Patti ve Robert'in sadece kendileri için istedikleri hiç bir şey yoktu. İkisi de diğerinin başarılı olması için elinden geleni yapıyordu. Robert'in "Patti, sen benden daha önce ünlü oldun" derken ki mutluluğu beni çok duygulandırdı. Robert'in cinsel kimliği her ne olursa olsun Patti için hep en sevdiği oldu. Robert'te cinsel kimliğinde kayma olmasına rağmen en çok Patti'yi sevdi. Böylesi bir sevgiyi ancak masallarda okurum sanıyordum. Demek ki böylesi yüce sevgiler de yaşanmaktaymış.
Patti'nin, kitabının, her bir cümlesini abartmadan, içindekileri tüm samimiyetle kaleme almış olduğuna inancım büyük. Ayrıca Robert ve Patti'nin sevgilerinin aşktan da öteye geçmiş olduğuna inandım. Robert'in "Patti bizim hiç çocuğumuz olmadı" derken ki pişmanlığı beni bitirdi. Patti'nin cevabı "Bizim çocuklarımız yaptıklarımız" demesiyse ne kadar anlam içeriyor değil mi? Çünkü ikisi de çok iyi biliyorlar ki başarmaları tek başlarına bir caba ile gerçekleşmemiştir. İkisi de diğeri için en çok çabalamıştı. Aç, susuz kaldılar. Soğuk içlerine işledi. Buna rağmen sanat için yılmadılar. Hep daha çok çalıştılar. En sonunda azim kazandı.
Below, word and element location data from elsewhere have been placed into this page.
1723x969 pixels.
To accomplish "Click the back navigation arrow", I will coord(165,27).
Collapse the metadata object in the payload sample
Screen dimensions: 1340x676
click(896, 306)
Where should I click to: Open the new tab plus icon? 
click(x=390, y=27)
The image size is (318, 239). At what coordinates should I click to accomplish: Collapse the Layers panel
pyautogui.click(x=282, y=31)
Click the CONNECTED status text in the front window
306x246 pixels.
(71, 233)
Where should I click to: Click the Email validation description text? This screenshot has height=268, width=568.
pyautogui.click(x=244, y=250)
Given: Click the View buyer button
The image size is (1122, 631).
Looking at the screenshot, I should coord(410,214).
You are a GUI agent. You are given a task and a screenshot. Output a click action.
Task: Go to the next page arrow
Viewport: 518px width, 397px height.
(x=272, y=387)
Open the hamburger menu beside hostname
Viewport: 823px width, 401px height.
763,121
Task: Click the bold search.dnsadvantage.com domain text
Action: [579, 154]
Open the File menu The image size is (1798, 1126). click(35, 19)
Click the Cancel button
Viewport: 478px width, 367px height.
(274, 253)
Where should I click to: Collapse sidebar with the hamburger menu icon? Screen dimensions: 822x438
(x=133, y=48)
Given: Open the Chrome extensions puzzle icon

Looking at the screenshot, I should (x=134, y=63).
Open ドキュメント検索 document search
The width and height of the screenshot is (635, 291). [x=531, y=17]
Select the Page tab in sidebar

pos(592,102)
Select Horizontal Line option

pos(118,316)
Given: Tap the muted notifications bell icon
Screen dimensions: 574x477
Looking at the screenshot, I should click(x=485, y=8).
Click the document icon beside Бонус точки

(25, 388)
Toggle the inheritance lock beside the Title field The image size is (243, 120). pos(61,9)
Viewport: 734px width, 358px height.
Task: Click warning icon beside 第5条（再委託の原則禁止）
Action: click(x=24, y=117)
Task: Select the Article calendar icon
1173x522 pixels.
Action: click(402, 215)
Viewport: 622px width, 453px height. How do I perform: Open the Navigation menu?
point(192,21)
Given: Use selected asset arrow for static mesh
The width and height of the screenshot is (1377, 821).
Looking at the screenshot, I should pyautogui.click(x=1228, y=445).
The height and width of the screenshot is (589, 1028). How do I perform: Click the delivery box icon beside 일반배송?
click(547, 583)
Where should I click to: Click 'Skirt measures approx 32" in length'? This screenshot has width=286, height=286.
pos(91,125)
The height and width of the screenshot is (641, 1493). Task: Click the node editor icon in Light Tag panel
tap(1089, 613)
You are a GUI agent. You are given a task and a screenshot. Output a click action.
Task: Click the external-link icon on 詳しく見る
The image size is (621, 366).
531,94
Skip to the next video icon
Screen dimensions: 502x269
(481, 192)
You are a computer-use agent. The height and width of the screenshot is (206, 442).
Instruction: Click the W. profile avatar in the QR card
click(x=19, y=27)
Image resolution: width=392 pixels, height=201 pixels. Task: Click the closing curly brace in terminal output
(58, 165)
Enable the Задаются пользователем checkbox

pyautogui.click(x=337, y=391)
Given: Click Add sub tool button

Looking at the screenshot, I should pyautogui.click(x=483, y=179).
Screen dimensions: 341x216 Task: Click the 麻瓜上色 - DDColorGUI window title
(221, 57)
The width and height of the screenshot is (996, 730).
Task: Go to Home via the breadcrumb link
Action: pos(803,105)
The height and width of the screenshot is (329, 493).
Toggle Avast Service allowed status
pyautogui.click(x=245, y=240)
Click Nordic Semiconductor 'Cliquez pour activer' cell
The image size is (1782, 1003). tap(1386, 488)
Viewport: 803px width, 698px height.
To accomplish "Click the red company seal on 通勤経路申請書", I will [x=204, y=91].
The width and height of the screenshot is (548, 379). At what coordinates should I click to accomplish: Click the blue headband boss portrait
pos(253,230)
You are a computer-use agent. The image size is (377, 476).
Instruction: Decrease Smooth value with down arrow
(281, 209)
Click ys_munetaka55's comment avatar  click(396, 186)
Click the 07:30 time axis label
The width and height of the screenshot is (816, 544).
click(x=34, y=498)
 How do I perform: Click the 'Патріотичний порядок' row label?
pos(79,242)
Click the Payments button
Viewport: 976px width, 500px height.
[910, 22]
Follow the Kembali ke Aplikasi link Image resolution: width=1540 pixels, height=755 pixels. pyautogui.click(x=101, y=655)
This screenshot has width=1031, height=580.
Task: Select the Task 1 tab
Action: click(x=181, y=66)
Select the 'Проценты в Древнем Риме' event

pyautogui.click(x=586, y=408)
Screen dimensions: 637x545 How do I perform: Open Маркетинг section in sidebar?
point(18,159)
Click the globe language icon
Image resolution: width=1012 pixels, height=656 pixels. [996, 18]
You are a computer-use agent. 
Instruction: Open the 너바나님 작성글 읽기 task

Kitap bana çok samimi geldi. Sanki karşımda bana çok güvenen, bu nedenle içini dökmek için bana kitap yazan bir kadın vardı. Sadece adları geçen çok sayıda tanımadığım yazar, müzisyen, ressama çok yer verilmişti. Bunları tanımış olsaydım onların adlarının geçtiği yerlerde benim için çok keyifli olurdu.